Beef Stroganoff

Beef Stroganoff

Serves 4
Time required: 30 minutes

INGREDIENTS

1 red onion
1 clove of garlic
1 lemon
300g Swiss Brown Mushrooms
2-3 sprigs of fresh flat-leaf parsley
500g Rhug Estate Organic Aberdeen Angus Beef Sirloin Steak
1 teaspoon paprika
Vasse Virgin Rich & Robust Cold Pressed Extra Virgin Olive Oil
1 knob of unsalted butter
1 small glass of brandy
4 heaped tbsp NZ Raglan Coconut Yoghurt, Natural Greek Style yoghurt
2 tbsp Hokkaido Fresh Milk

METHOD

  1. Peel and finely chop the onion and garlic, then finely grate the lemon zest.
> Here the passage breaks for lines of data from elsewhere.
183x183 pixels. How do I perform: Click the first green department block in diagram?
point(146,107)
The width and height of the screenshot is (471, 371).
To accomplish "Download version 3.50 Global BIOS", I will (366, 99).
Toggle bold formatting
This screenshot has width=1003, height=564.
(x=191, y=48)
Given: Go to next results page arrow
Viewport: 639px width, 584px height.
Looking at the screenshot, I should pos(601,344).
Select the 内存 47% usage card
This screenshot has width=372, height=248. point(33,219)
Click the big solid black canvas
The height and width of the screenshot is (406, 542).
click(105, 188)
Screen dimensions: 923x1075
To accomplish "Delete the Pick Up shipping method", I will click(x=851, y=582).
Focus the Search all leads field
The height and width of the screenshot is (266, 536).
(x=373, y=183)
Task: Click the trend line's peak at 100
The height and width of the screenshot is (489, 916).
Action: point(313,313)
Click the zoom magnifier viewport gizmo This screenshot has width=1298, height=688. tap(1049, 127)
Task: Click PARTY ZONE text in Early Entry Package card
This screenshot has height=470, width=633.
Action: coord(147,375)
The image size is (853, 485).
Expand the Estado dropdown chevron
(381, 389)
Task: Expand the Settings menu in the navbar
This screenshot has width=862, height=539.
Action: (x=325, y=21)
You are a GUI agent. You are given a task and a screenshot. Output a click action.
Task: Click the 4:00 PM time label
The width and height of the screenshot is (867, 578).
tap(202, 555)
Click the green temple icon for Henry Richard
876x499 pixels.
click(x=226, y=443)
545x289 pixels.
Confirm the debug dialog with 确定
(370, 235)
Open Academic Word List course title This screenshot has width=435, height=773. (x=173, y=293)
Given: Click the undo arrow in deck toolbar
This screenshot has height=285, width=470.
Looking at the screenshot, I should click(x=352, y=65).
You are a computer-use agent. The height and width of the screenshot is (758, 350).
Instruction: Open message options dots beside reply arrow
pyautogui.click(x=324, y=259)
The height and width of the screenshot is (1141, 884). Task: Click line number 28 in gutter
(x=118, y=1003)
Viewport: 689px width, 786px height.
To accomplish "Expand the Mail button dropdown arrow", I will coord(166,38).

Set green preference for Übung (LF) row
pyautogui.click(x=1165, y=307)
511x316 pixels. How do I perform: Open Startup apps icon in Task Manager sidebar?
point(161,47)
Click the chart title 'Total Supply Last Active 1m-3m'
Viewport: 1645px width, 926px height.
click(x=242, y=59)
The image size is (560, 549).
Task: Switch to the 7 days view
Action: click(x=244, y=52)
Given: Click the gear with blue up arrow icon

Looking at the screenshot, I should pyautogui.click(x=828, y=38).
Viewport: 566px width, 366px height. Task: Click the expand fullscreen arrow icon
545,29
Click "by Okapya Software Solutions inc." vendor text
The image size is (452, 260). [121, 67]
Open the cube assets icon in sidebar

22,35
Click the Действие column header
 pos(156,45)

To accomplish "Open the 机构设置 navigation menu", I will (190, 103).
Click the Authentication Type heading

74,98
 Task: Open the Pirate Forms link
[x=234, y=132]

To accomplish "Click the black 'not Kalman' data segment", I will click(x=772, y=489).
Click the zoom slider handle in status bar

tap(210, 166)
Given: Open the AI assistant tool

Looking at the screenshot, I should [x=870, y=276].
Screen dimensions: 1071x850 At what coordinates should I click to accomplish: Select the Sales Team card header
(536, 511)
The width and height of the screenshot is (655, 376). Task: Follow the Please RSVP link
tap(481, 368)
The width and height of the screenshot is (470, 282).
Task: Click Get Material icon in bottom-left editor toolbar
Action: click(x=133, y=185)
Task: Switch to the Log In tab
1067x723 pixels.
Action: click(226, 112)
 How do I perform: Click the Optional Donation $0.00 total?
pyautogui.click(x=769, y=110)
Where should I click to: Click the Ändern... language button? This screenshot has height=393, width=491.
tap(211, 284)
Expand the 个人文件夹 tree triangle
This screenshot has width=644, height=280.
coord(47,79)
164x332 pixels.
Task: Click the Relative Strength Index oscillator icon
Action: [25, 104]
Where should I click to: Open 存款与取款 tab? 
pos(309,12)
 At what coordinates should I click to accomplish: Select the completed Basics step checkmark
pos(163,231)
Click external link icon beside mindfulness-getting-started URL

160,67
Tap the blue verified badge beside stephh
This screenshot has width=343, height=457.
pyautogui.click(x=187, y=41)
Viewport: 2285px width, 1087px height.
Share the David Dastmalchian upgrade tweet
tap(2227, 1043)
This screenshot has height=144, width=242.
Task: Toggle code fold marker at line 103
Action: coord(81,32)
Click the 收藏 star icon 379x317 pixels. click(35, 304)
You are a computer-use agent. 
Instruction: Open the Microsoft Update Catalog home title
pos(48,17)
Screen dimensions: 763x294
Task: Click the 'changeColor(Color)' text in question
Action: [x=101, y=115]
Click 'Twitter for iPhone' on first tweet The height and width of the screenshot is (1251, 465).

Clean and tear the mushrooms. Pick and finely chop the parsley.
  2. Place the beef between 2 sheets of clingfilm. Bash with a rolling pin until ½ cm thick, then cut into finger-width slices.
  3. Mix the paprika, lemon zest, and a pinch of sea salt and black pepper together, and use to dust the beef.
  4. In a large frying pan over a medium-low heat, fry the onion and garlic in a little oil until softened. Turn up the heat and add the mushrooms and butter, sautéing until the mushrooms are golden brown, then tip onto a plate
  5. Add a little oil to the pan and fry the beef for 2 minutes, turning, until browned but still pink inside. Stir in the mushroom-onion mixture, add the brandy and reduce for 1 minute or until almost disappeared.
  6. Lower the heat and stir in the yoghurt and milk. Let it boil for no longer than 2 minutes.
  7. Serve with fragrant basmati rice.